Gobal crotonylome reveals that HNRNPC and its crotonylation promote p53-deficient tumor growth by stabilizing CCND1 and MCM3 mRNAs

Abstract

The role of p53 deficiency or mutation in regulating nonhistone protein crotonylation and its impact on cancer development remain unclear. The present study identified crotonylation as a therapeutic target in patients with p53 deficiency or mutation in colorectal cancer. Crotonylome analysis revealed that p53 deficiency upregulated heterogeneous nuclear ribonucleoprotein C (HNRNPC) and HNRNPC^K189Cr, promoting colorectal cancer cell proliferation by stabilizing CCND1 and MCM3 mRNAs through the MDM2/HDAC3 axis. Functional studies using HNRNPC^K189Q (activating mutation) and HNRNPC^K189R (inactivating mutation) confirmed the role of HNRNPC^K189Cr in tumor growth. HDAC3 was identified as a specific decrotonylase of HNRNPC^K189Cr. Sodium phytate, an HDAC3 agonist, effectively decrotonylated HNRNPC^K189Cr and, in combination with HNRNPC siRNA, significantly inhibited the in vitro and in vivo growth of HCT116 p53^−/− cells.

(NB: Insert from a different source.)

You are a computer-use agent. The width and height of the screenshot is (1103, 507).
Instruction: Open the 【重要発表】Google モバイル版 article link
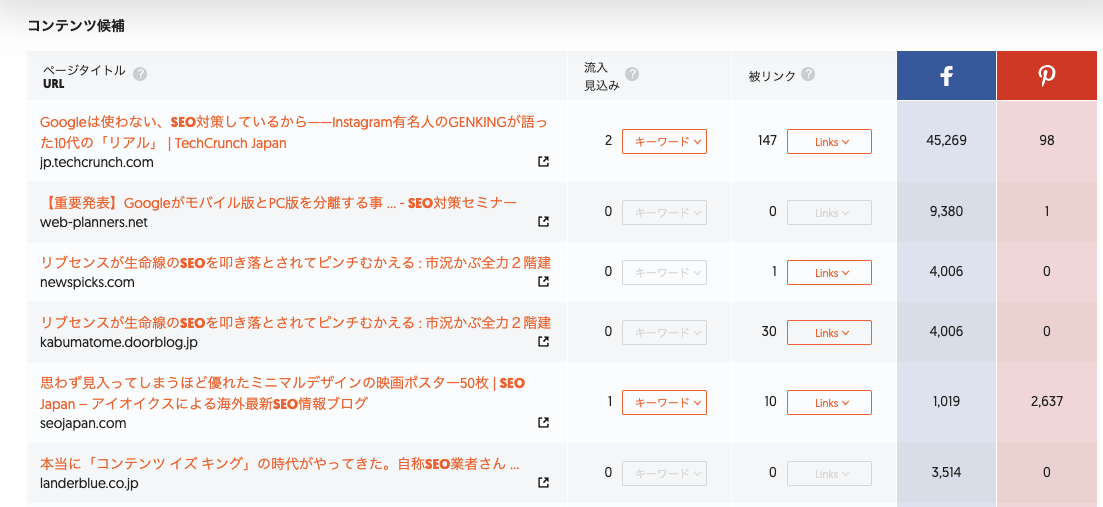coord(278,203)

An AOM/DSS-induced colorectal cancer model in K14-cre; p53 ^fl/fl mice validated the role of the p53/MDM2/HDAC3/HNRNPC^K189Cr axis in tumor progression. Additionally, the findings in the oral cancer cells WSU-HN6 and non-small lung cancer cells H1299 were in line with those in the HCT116 cells, suggesting that the p53/MDM2/HDAC3/HNRNPC^K189Cr regulatory mechanism plays a key role in a conserved manner. These findings revealed a novel mechanism by which p53 deficiency or mutation drives tumor progression via HNRNPC^K189Cr through MDM2/HDAC3 axis-mediated CCND1 and MCM3 mRNA stability. Targeting HNRNPC and its crotonylation with sodium phytate and HNRNPC siRNA offers a promising therapeutic strategy, potentially converting p53 from an “undruggable” target to a “druggable” target.